The MAC made its decision on Saturday morning in a league presidents vote, sources said. Conference presidents initially met on Thursday to finalize the league’s programming format. However, Northern Illinois President Lisa Freeman, a former University of Rochester Medical School researcher, has indicated her school will not play this fall due to health and safety concerns, said sources.
“The league didn’t like the look of NIU going out alone and not playing,” a source said, explaining the MAC’s non-voting on Thursday.
The Huskies have made eight league appearances for the MAC title and have won four of the last nine MAC titles. After the league did not make a decision on Thursday, it voted on Saturday not to play this fall, sources said.

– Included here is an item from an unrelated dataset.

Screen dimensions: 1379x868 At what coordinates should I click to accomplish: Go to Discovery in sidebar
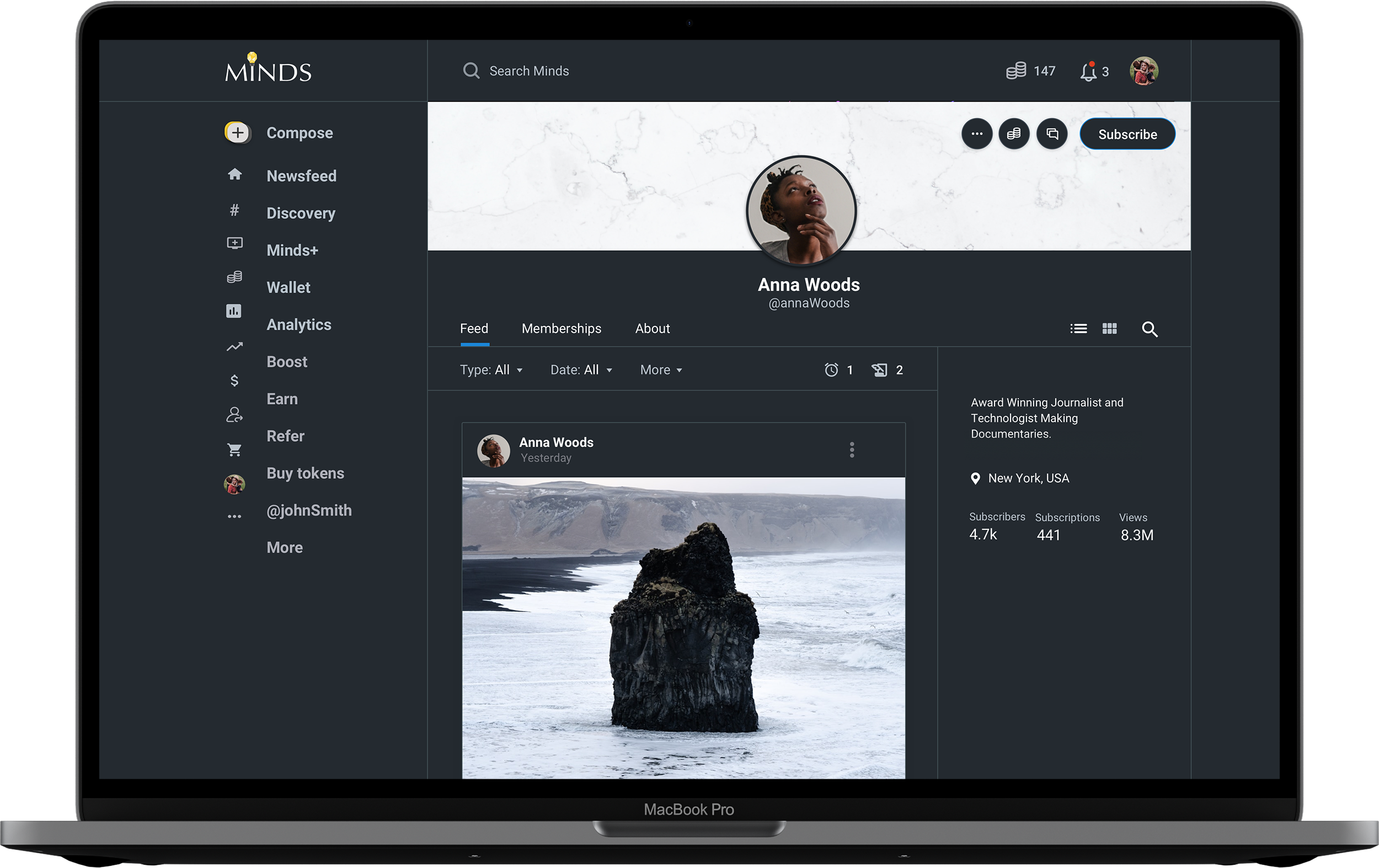[301, 213]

Aside from health and safety concerns, the MAC has been one of the leagues most financially affected by the Power Five’s decision to eliminate or cut back on non-conference games. The MAC canceled 11 games against members of the Big Ten, costing MAC schools a combined $ 10.5 million. Bowling Green State lost $ 2.2 million, central Michigan lost $ 2.15 million, Kent State lost $ 1.5 million, and NIU lost $ 1.1 million.

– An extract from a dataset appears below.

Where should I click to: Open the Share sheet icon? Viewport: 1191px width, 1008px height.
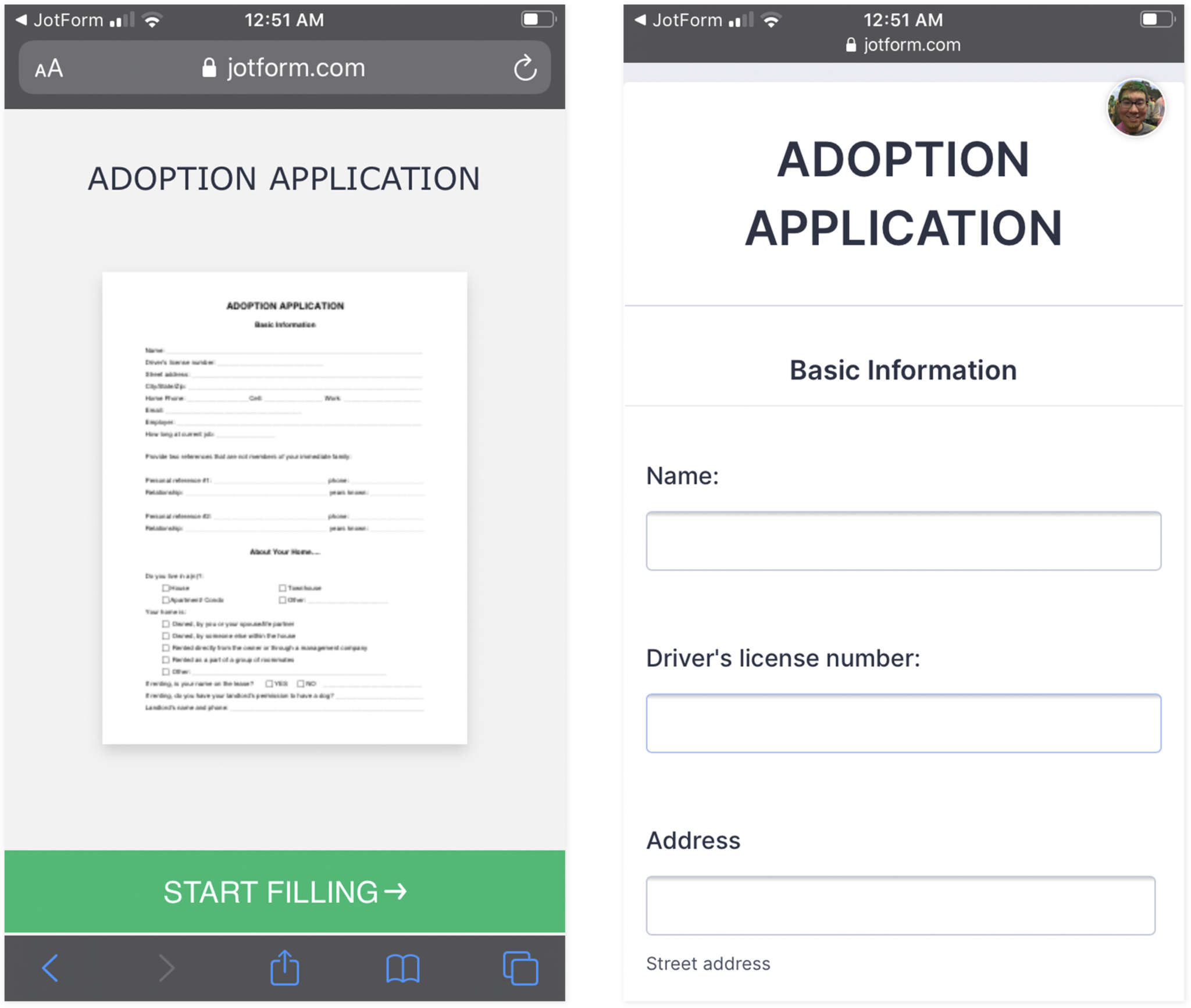(284, 967)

After the Big Ten announced its conference format only last month, Bowling Green State athletic director Bob Moosbrugger called the decision “the tip of the iceberg. Ten FBS conferences have signed a college football playoff deal in the hope that we will work together for the sake of college football. If we are to resolve these challenges and be truly dedicated to protecting the health and safety of our student-athletes, we must work better together.

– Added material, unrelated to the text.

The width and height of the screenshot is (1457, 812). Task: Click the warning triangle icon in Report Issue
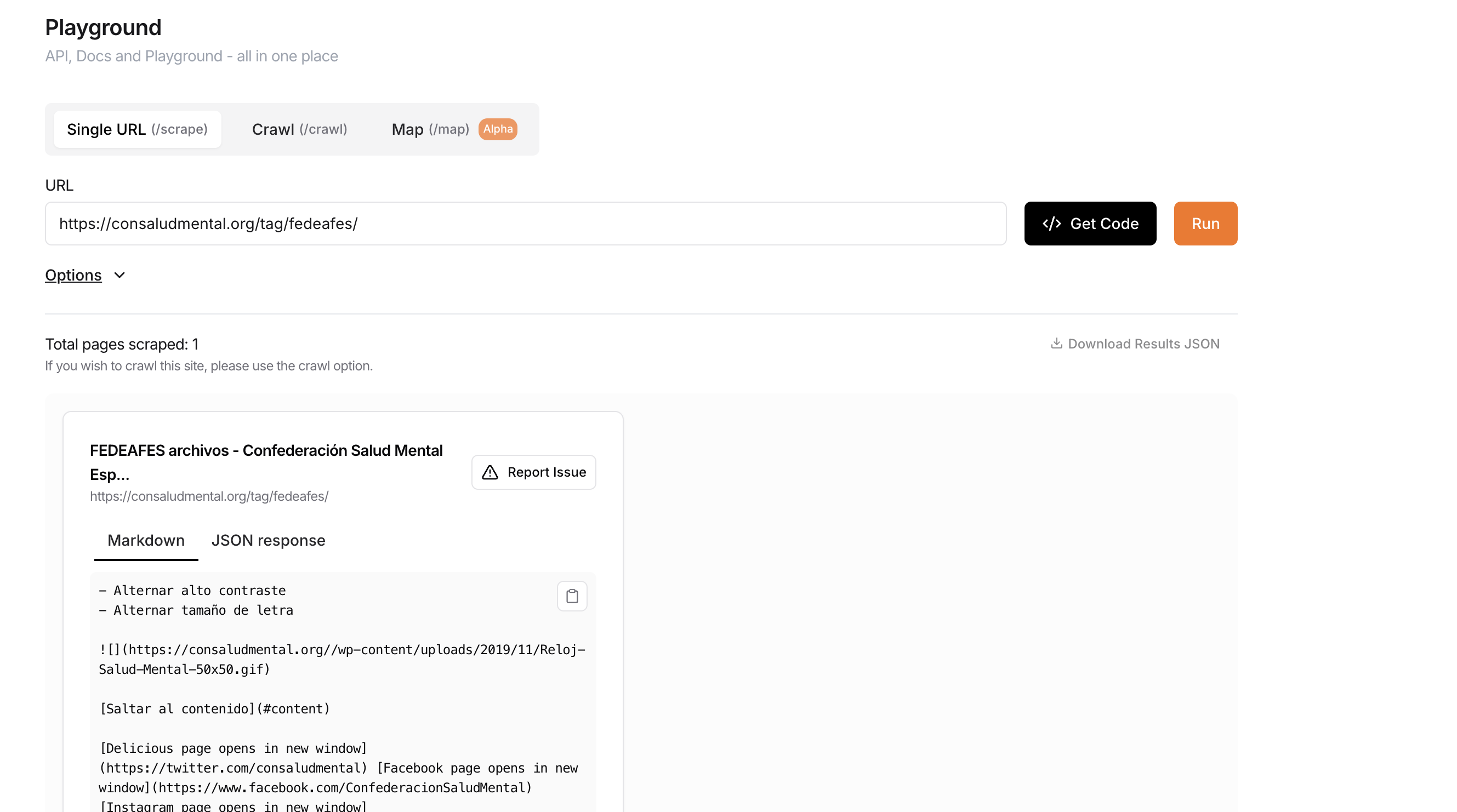[490, 472]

At the time, MAC commissioner Jon Steinbrecher said the league’s intention “was to play a full schedule. [Those non-conference games] are very valuable. Now we’ll need to take a step back and think about what this means for us.
The MAC was established in 1946. Current members include Akron, Ball State, Bowling Green State, Buffalo, Central Michigan, Eastern Michigan, Kent State, Miami (Ohio), Northern Illinois, Ohio, Toledo, and Western Michigan.
Several smaller championship football subdivision (FCS) conferences have also canceled their fall football seasons. The NCAA announced on Wednesday that all Fall Division II and III athletic championships will be canceled.
The question now is: will other FBS leagues follow suit and cancel their seasons?
“A cancellation of the Group of Five league would make our presidents more nervous in an already stressful time,” said a Group of Five sporting director.
Adding a Power Five AD: “Everyone understands the financial implications without a football season, but will other conference presidents want to take the risk of something happening on campus?” [like] a major COVID outbreak that shuts down the football program and the campus? That would be a major public relations issue, and then there are the liability issues.
” Who knows? I guess we’ll find out soon enough.